━━━━━ Text extract ━━━━━

The CPU Performance Analysis Report aggregates a large amount of CPU performance analysis information measured by multiple executions and visualizes it using tables and accompanying graphs.
The CPU Performance Analysis Report is designed to fit on a single A3 size when printing, and the following three reports are prepared depending on the type and granularity of information to be displayed.
Unit report
Brief Report
Standard Report
Detail Report
The procedure for creating a CPU Performance Analysis Report is as follows.
See also
Use a Advanced Performance Profiler to measure CPU performance analysis information.
The CPU Performance Analysis Report provides a unit report, a Brief Report, a Standard Report, and a Detail Report depending on the type and granularity of information to be displayed.
The CPU Performance Analysis Report file is in Microsoft Excel file format (.xlsm).
Each report overview is as following.
Report type
Description
Unit report
This is the CPU performance analysis report that requires the least number of measurements to create.
Outputs rough information about execution time, computing performance, memory throughput, and number of instructions.
When using a single report, perform measurement using the detailed profiler once.
Brief Report
This is a CPU Performance Analysis Report that requires the least number of measurements.
If you want to use the CPU Performance Analysis Report easily, we recommend the Brief Report. The amount of information is less than that of the Standard Report, but the number of measurements required to create the report can be reduced compared to the Standard Report.
When using a Brief Report, perform measurement with the Advanced Performance Profiler five times.
Standard Report
This is a standard CPU Performance Analysis Report. Standard Reports are recommended for normal use.
When using a Standard Report, perform measurement with the Advanced Performance Profiler 11 times.

━━━━━ Material provided ━━━━━

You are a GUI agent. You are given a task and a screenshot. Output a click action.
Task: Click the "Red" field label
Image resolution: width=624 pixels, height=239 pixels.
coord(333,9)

━━━━━

▸ What is being asked
Please carry the text on CPU Performance Analysis Reports forward, starting right after its last sentence.

▸ Exercise result
Detail Report
This is the most detailed CPU Performance Analysis Report.
If there is a shortage of information in the Standard Report, a Detail Report is recommended. Although the number of times of measurement for creating a report is the highest, all information of the CPU Performance Analysis Report is displayed.
When displaying a Detail Report, perform measurement with the Advanced Performance Profiler 17 times.
See also
The input file used for each report is the same. Therefore, for example, if you want to change to a Detail Report after creating a Standard Report, additional measurement is only required for the difference of 6 times.
A list of information that can be referenced in each CPU Performance Analysis Report is shown below.
Table title
Unit
Brief
Standard
Detail
Table overview
Information
all
all
all
all
Displays measurement environment information and user-specified information.
Statistics
some
all
all
all
[Unit]
Displays information related to the CPU operation status, such as memory throughput, number of instructions, and number of operations.
[Brief, Standard, Detail]
In addition to the content of a single report, the ratio of active elements in floating-point calculations is displayed.
Cycle Accounting
-
some
all
all
Display program execution time detail.
[Brief]
The program execution time is classified into nine types and displayed.
[Standard / Detail]
The program execution time is classified into 20 types and displayed.
Busy
-
some
all
all
Displays information about the program’s memory cache and arithmetic pipeline busy rate.
[Brief]
Displays the busy rate of the primary cache, secondary cache, memory, floating point pipeline, etc., and the occurrence rate of SFI (Store Fetch Interlock).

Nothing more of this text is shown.